Instructions for the task: Rewrite only the lines starting at the one that contains "27. 4. 2026 (497, 396)" and ending after the one that contains "4. 5. 2026 (563, 366)", changing "Sejmuto" to "Staženo" and leaving everything else unchanged.

Exercise inputs:
===============

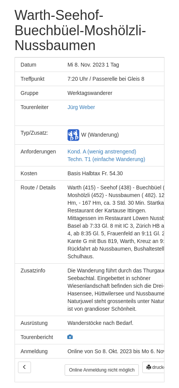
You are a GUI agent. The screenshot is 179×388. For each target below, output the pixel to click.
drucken (157, 367)
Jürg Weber (81, 107)
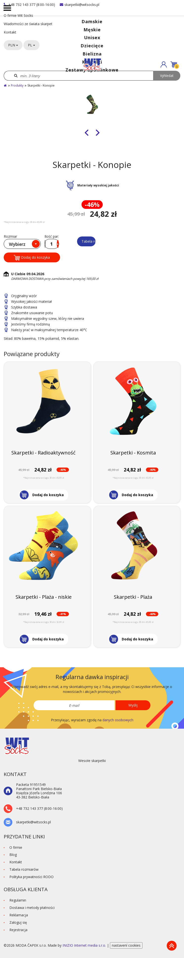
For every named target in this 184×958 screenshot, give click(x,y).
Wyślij (133, 705)
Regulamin (17, 900)
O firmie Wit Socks (18, 15)
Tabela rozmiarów (89, 241)
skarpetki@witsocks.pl (79, 4)
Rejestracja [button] (18, 929)
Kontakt (10, 32)
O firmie (15, 847)
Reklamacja (18, 915)
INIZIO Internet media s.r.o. (84, 945)
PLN (13, 45)
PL (31, 45)
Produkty (17, 85)
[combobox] (22, 244)
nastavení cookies (126, 945)
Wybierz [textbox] (17, 244)
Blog (13, 854)
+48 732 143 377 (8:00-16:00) (29, 4)
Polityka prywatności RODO (31, 876)
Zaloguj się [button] (18, 922)
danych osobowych (117, 720)
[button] (164, 64)
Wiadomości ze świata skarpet (28, 23)
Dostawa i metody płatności (32, 907)
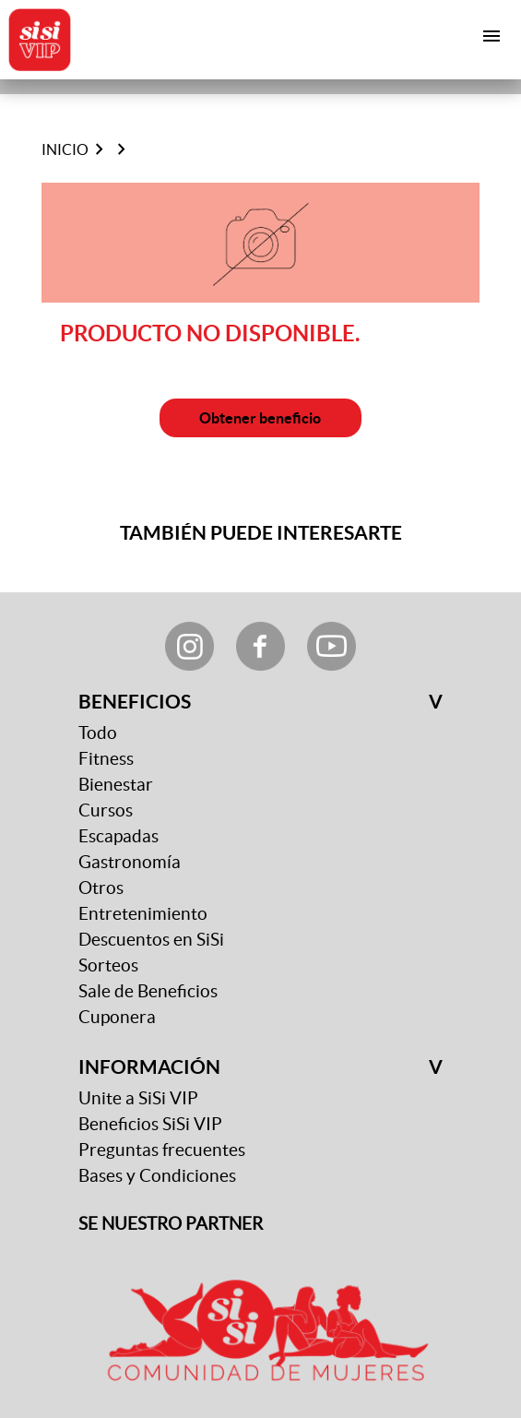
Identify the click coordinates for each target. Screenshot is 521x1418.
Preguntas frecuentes (161, 1150)
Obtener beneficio (260, 418)
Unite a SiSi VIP (138, 1098)
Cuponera (117, 1017)
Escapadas (118, 836)
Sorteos (108, 965)
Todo (97, 733)
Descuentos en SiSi (151, 939)
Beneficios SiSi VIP (150, 1124)
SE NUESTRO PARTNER (170, 1223)
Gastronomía (129, 862)
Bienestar (115, 784)
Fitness (106, 759)
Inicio (65, 149)
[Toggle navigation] (492, 36)
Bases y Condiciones (157, 1176)
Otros (101, 888)
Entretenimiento (142, 913)
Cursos (105, 810)
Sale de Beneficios (148, 991)
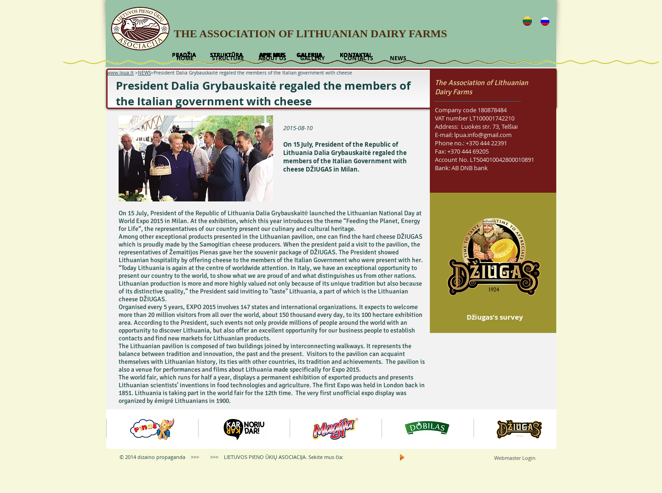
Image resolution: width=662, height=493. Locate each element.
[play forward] (544, 429)
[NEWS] (397, 58)
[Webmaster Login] (515, 458)
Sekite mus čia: (325, 456)
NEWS (144, 73)
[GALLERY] (312, 58)
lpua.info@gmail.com (483, 135)
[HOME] (185, 58)
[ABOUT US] (272, 58)
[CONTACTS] (358, 58)
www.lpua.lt (120, 73)
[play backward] (117, 429)
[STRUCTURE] (227, 58)
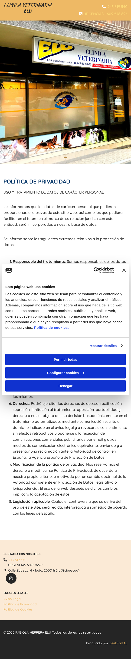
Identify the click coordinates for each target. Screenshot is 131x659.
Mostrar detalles (103, 346)
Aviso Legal (12, 599)
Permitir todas (65, 359)
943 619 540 (118, 6)
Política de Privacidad (20, 604)
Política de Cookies (18, 609)
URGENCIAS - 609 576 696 (105, 13)
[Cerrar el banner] (124, 270)
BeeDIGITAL (118, 643)
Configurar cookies (65, 373)
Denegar (65, 386)
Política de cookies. (51, 328)
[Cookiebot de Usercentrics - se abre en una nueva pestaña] (93, 270)
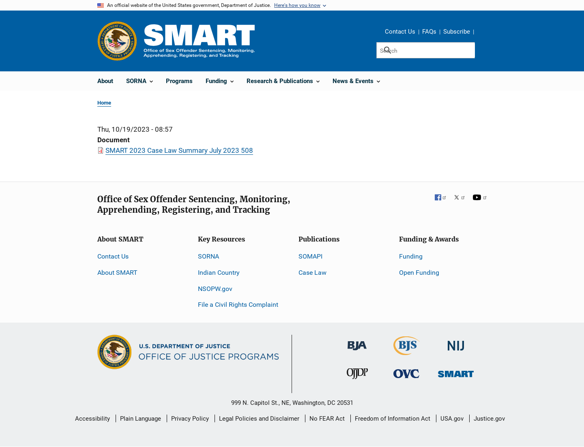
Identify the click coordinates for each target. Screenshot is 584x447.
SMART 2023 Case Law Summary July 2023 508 (179, 150)
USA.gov (452, 418)
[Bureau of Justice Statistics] (406, 351)
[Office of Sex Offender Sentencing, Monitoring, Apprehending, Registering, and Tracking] (456, 371)
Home (104, 103)
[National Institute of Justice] (456, 342)
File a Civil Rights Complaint (238, 304)
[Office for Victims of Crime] (406, 373)
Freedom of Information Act (392, 418)
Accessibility (92, 418)
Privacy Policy (190, 418)
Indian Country (219, 272)
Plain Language (140, 418)
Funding (411, 256)
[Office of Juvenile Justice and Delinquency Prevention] (357, 375)
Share (483, 33)
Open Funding (419, 272)
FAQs (429, 31)
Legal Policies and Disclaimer (259, 418)
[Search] (425, 50)
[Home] (199, 40)
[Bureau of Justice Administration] (357, 342)
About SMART (117, 272)
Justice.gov (489, 418)
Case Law (312, 272)
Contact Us (400, 31)
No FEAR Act (327, 418)
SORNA (208, 256)
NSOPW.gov (215, 289)
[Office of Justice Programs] (117, 41)
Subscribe (456, 31)
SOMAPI (310, 256)
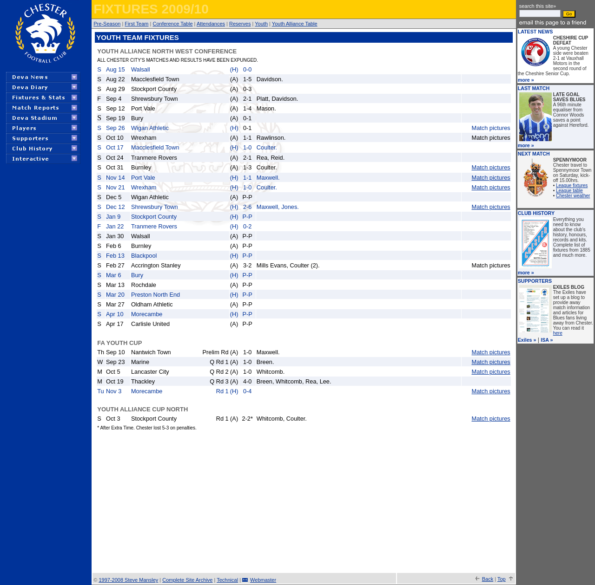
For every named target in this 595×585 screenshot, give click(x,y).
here (557, 333)
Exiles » (527, 340)
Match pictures (490, 127)
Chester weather (573, 195)
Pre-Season (106, 23)
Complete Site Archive (187, 580)
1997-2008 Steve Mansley (128, 580)
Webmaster (263, 580)
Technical (227, 580)
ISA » (547, 340)
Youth (261, 23)
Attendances (211, 23)
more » (526, 80)
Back (487, 579)
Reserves (240, 23)
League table (569, 190)
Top (501, 579)
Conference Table (172, 23)
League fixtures (572, 185)
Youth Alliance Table (294, 23)
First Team (136, 23)
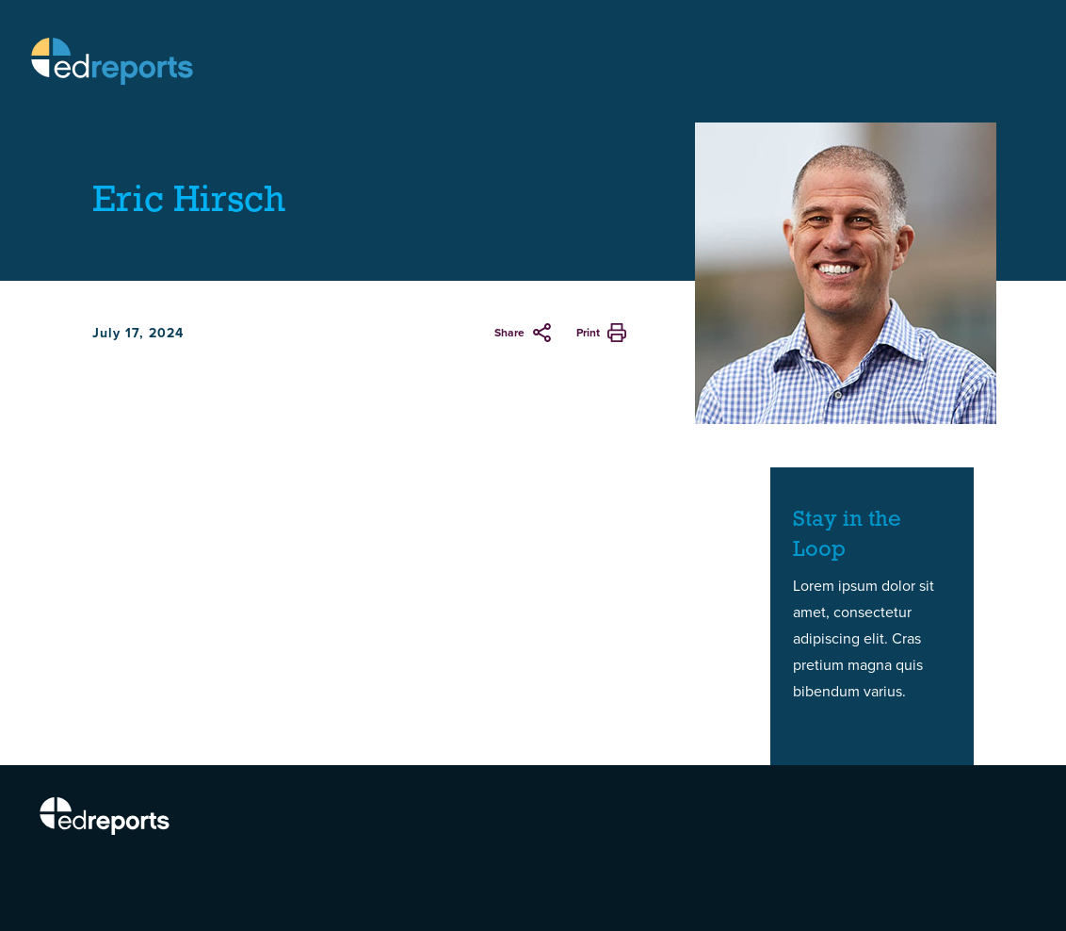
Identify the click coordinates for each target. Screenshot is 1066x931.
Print (588, 332)
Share (509, 332)
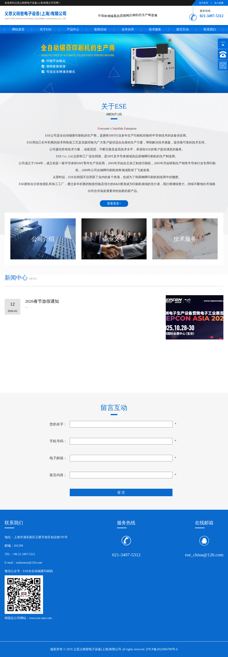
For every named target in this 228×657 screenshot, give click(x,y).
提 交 (121, 492)
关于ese (45, 29)
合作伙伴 (128, 29)
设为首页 (203, 3)
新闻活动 (100, 29)
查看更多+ (114, 203)
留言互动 (182, 29)
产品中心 (73, 29)
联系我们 (210, 29)
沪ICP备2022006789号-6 (162, 649)
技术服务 (155, 29)
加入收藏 (218, 3)
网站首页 (18, 29)
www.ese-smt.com (41, 618)
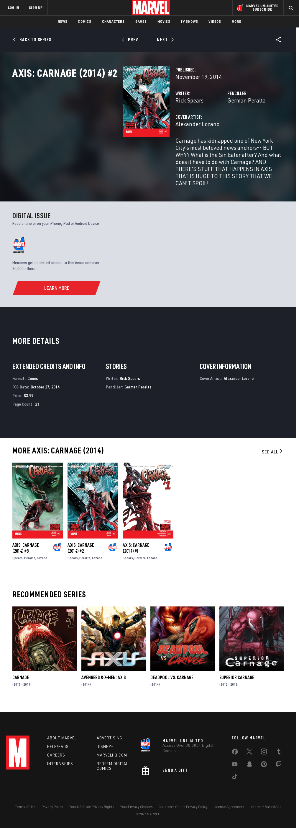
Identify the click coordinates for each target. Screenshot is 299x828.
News (63, 21)
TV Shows (189, 21)
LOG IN (13, 7)
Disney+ (105, 746)
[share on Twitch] (279, 765)
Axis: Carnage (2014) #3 (25, 553)
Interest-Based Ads (265, 806)
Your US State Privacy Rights (91, 806)
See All (273, 456)
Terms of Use (25, 806)
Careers (56, 755)
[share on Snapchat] (249, 765)
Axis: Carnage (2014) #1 (136, 553)
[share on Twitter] (249, 753)
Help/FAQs (58, 746)
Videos (214, 21)
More (237, 21)
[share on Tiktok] (235, 778)
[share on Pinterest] (264, 765)
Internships (60, 763)
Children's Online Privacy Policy (183, 806)
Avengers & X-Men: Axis (103, 682)
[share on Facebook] (235, 753)
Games (141, 21)
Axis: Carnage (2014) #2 (81, 553)
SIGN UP (35, 7)
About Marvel (62, 738)
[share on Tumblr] (279, 753)
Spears (17, 562)
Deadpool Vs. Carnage (171, 682)
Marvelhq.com (112, 755)
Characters (113, 21)
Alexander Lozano (120, 150)
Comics (84, 21)
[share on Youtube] (235, 765)
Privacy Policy (52, 806)
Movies (163, 21)
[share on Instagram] (264, 753)
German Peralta (207, 126)
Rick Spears (112, 126)
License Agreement (228, 806)
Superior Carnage (236, 682)
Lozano (42, 562)
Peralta (29, 562)
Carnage (20, 682)
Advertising (109, 738)
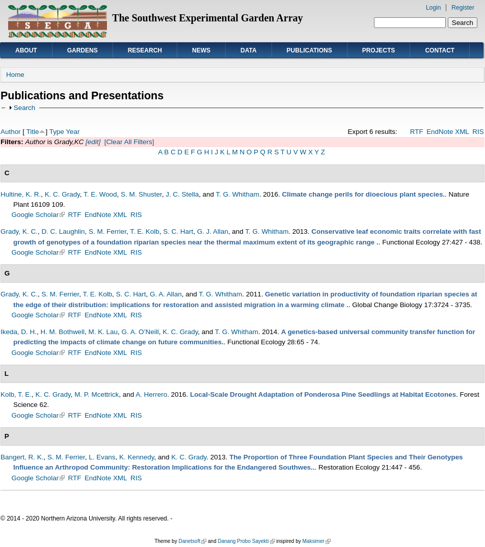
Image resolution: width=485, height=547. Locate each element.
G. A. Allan (166, 294)
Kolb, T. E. (16, 394)
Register (462, 7)
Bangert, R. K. (22, 457)
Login (433, 7)
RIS (477, 131)
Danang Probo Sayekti (246, 541)
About (26, 50)
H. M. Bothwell (62, 332)
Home (15, 74)
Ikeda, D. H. (19, 332)
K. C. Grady (62, 194)
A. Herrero (151, 394)
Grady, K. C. (19, 231)
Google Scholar (38, 214)
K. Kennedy (136, 457)
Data (248, 50)
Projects (378, 50)
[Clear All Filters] (129, 142)
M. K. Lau (103, 332)
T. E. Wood (100, 194)
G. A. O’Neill (140, 332)
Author (11, 131)
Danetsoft (192, 541)
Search (25, 108)
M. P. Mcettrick (96, 394)
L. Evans (102, 457)
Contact (439, 50)
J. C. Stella (182, 194)
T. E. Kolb (144, 231)
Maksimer (316, 541)
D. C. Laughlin (63, 231)
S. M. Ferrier (107, 231)
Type (56, 131)
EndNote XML (447, 131)
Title (32, 131)
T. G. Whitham (237, 194)
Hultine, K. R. (21, 194)
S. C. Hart (178, 231)
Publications (309, 50)
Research (145, 50)
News (201, 50)
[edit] (92, 142)
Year (72, 131)
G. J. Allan (212, 231)
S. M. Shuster (141, 194)
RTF (416, 131)
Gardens (82, 50)
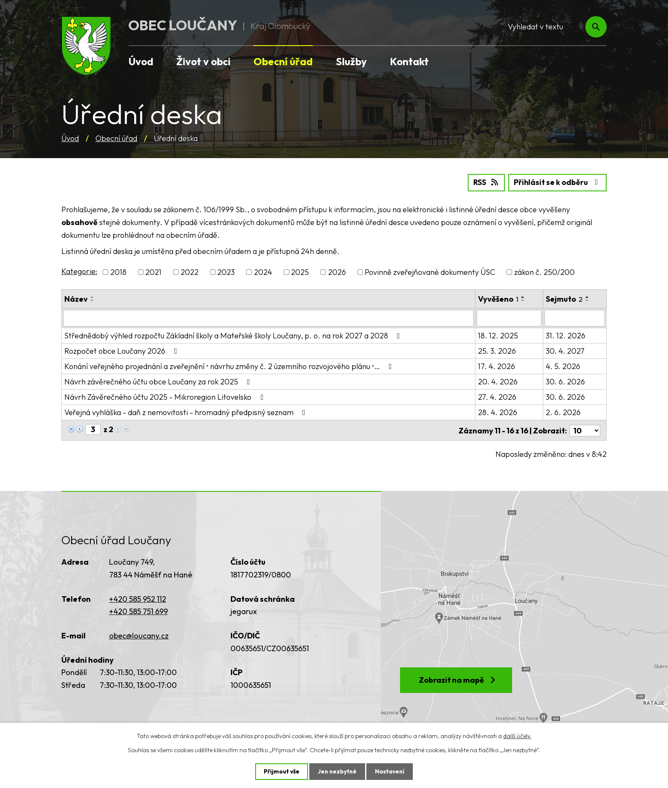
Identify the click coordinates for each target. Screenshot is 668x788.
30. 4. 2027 (565, 350)
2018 (118, 272)
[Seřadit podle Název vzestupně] (92, 297)
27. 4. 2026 (497, 396)
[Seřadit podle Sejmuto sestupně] (587, 300)
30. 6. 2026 (565, 381)
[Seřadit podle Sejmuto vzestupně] (587, 297)
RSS (485, 183)
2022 (190, 272)
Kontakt (409, 61)
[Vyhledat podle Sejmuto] (574, 318)
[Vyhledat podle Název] (268, 318)
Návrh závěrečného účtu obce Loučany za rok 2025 (158, 381)
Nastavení (390, 771)
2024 (263, 272)
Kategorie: (79, 271)
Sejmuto (564, 299)
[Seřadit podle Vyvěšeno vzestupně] (523, 297)
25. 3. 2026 (497, 350)
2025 (300, 272)
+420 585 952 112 (137, 598)
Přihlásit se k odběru (557, 183)
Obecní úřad (116, 138)
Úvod (70, 138)
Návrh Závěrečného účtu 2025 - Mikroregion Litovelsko (165, 396)
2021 (153, 272)
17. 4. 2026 (496, 366)
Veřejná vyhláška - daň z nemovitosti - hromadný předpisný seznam (186, 412)
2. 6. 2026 (563, 412)
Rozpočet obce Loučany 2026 (122, 350)
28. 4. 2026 (497, 412)
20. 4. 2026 (498, 381)
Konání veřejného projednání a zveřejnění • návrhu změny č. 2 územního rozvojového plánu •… (229, 366)
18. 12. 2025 (498, 335)
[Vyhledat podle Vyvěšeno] (509, 318)
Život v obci (203, 61)
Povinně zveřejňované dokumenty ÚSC (430, 272)
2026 (337, 272)
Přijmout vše (280, 771)
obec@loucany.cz (139, 634)
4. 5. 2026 (563, 366)
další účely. (517, 735)
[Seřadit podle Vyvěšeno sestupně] (523, 300)
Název (76, 299)
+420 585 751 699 (138, 610)
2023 (226, 272)
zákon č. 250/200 (544, 272)
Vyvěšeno (498, 299)
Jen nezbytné (337, 771)
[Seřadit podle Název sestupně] (92, 300)
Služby (351, 61)
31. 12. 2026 (565, 335)
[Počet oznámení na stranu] (585, 429)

===============

The reply:
27. 4. 2026 (497, 396)
[Seřadit podle Staženo sestupně] (587, 300)
30. 6. 2026 (565, 381)
[Seřadit podle Staženo vzestupně] (587, 297)
RSS (485, 183)
2022 (190, 272)
Kontakt (409, 61)
[Vyhledat podle Staženo] (574, 318)
[Vyhledat podle Název] (268, 318)
Návrh závěrečného účtu obce Loučany za rok 2025 (158, 381)
Nastavení (390, 771)
2024 (263, 272)
Kategorie: (79, 271)
Staženo (564, 299)
[Seřadit podle Vyvěšeno vzestupně] (523, 297)
25. 3. 2026 (497, 350)
2025 (300, 272)
+420 585 952 112 (137, 598)
Přihlásit se k odběru (557, 183)
Obecní úřad (116, 138)
Úvod (70, 138)
Návrh Závěrečného účtu 2025 - Mikroregion Litovelsko (165, 396)
2021 (153, 272)
17. 4. 2026 (496, 366)
Veřejná vyhláška - daň z nemovitosti - hromadný předpisný seznam (186, 412)
2. 6. 2026 (563, 412)
Rozpočet obce Loučany 2026 (122, 350)
28. 4. 2026 (497, 412)
20. 4. 2026 (498, 381)
Konání veřejného projednání a zveřejnění • návrhu změny č. 2 územního rozvojového plánu •… (229, 366)
18. 12. 2025 (498, 335)
[Vyhledat podle Vyvěšeno] (509, 318)
Život v obci (203, 61)
Povinně zveřejňované dokumenty ÚSC (430, 272)
2026 (337, 272)
Přijmout vše (280, 771)
obec@loucany.cz (139, 634)
4. 5. 2026 (563, 366)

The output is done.